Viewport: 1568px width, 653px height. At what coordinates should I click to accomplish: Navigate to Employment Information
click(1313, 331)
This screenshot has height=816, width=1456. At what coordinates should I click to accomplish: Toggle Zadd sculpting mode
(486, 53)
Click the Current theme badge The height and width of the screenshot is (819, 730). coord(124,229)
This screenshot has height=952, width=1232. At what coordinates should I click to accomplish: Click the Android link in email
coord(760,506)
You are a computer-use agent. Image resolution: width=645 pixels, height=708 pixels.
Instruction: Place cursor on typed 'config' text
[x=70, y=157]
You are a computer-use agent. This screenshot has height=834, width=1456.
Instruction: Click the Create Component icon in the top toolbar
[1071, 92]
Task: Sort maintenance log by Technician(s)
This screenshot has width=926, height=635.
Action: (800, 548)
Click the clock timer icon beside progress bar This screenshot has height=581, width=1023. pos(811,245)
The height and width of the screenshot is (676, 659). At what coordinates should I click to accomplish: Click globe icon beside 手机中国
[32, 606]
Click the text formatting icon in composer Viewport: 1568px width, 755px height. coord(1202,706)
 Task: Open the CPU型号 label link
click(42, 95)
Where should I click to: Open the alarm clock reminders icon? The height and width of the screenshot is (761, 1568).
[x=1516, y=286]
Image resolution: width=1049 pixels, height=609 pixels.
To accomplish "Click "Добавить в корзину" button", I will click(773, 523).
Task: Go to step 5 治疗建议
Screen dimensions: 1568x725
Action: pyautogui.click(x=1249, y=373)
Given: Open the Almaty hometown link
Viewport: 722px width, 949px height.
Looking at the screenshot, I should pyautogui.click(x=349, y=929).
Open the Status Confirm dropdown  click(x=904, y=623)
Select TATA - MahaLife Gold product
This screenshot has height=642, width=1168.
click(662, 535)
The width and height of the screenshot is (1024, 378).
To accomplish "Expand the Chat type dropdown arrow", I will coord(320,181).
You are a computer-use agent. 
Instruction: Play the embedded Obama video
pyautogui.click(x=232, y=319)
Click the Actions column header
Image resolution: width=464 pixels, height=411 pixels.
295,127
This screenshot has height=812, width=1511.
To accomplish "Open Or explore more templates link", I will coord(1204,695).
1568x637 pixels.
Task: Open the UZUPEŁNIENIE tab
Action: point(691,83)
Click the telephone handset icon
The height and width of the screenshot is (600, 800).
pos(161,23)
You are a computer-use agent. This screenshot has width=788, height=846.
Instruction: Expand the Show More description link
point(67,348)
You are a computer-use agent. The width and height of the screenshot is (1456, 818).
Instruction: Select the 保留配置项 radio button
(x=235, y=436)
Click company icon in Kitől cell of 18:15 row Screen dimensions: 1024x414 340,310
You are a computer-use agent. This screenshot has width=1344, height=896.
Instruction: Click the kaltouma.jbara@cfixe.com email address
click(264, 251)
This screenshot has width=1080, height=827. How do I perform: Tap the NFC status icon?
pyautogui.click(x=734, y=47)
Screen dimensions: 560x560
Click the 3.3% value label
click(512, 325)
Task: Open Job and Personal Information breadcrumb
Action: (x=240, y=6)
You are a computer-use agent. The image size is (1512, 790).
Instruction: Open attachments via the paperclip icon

===============

= What the exercise asks =
Find each line in the records above that contains the word "agent", and copy every such line in full.

= Written solution =
You are a computer-use agent. Image resolution: width=645 pixels, height=708 pixels.
You are a computer-use agent. This screenshot has height=834, width=1456.
You are a computer-use agent. 
You are a computer-use agent. This screenshot has width=788, height=846.
You are a computer-use agent. The width and height of the screenshot is (1456, 818).
You are a computer-use agent. This screenshot has width=1344, height=896.
You are a computer-use agent. The image size is (1512, 790).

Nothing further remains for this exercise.